TASK PROMPT :: Rewrite the material starting at the line that contains "Identify the location" and ending at the end of the material, replacing "Identify" with "Give" and leaving everything else unchanged. Leave the pictures out of your answer.

■ ■ ■ ■ ■ ■ ■

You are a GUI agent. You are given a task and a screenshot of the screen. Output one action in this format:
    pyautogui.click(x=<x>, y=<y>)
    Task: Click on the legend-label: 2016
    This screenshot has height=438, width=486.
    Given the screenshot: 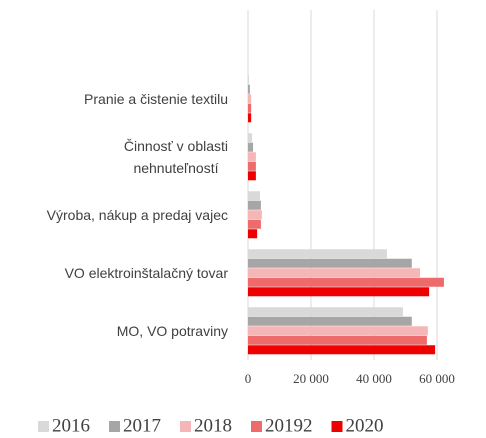 What is the action you would take?
    pyautogui.click(x=71, y=426)
    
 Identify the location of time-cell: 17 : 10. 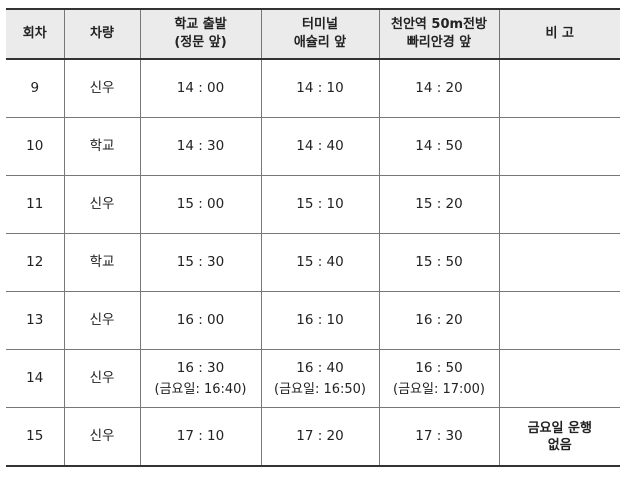
(200, 437).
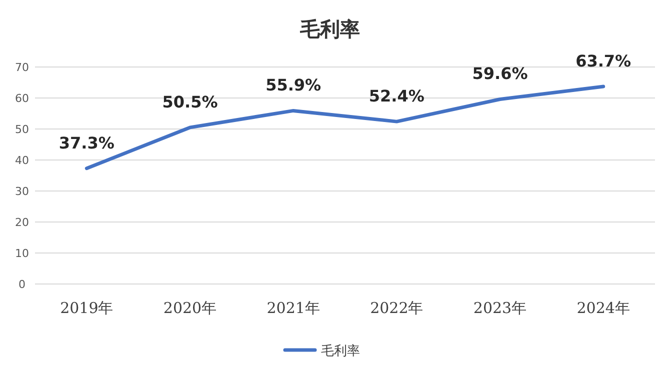 The height and width of the screenshot is (377, 660). Describe the element at coordinates (293, 308) in the screenshot. I see `x-tick-label: 2021年` at that location.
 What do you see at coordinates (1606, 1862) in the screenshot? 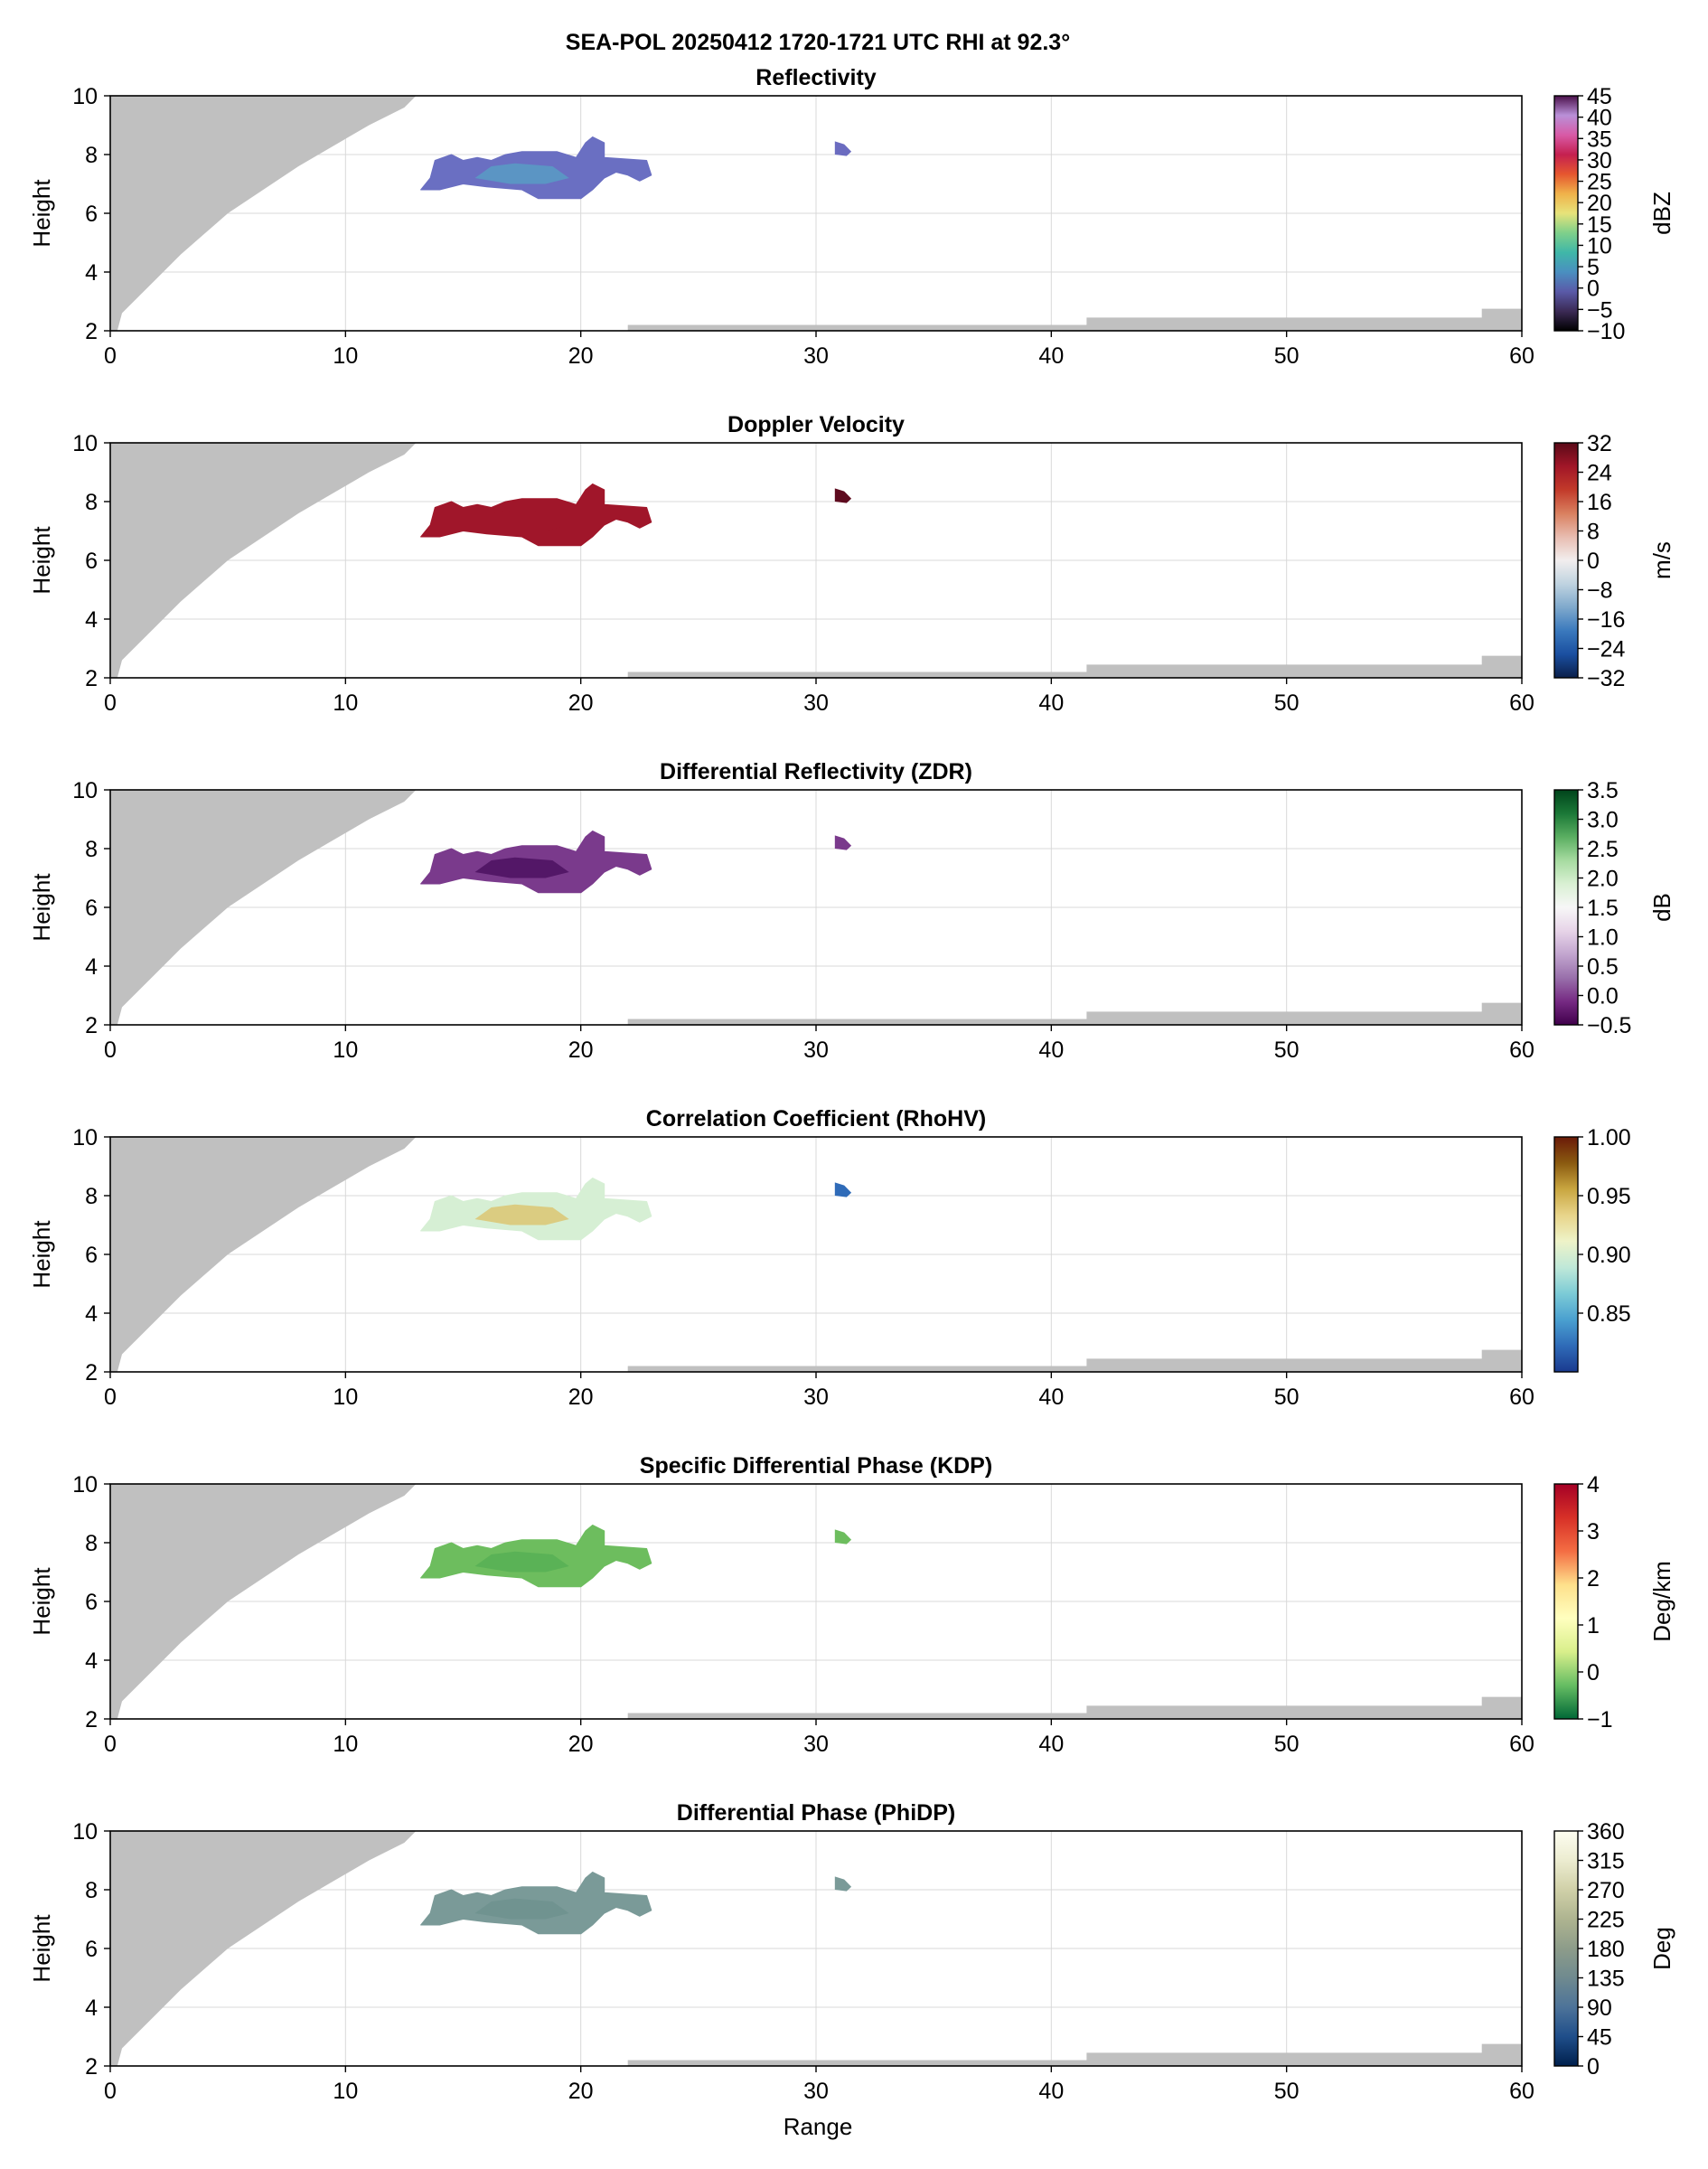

■ ■ ■ ■ ■ ■ ■

COMPLETED EXERCISE ::
 Give the location of time-cell: 17 : 10. 
(200, 437).
 The height and width of the screenshot is (377, 660). Describe the element at coordinates (293, 308) in the screenshot. I see `x-tick-label: 2021年` at that location.
 What do you see at coordinates (1606, 1862) in the screenshot? 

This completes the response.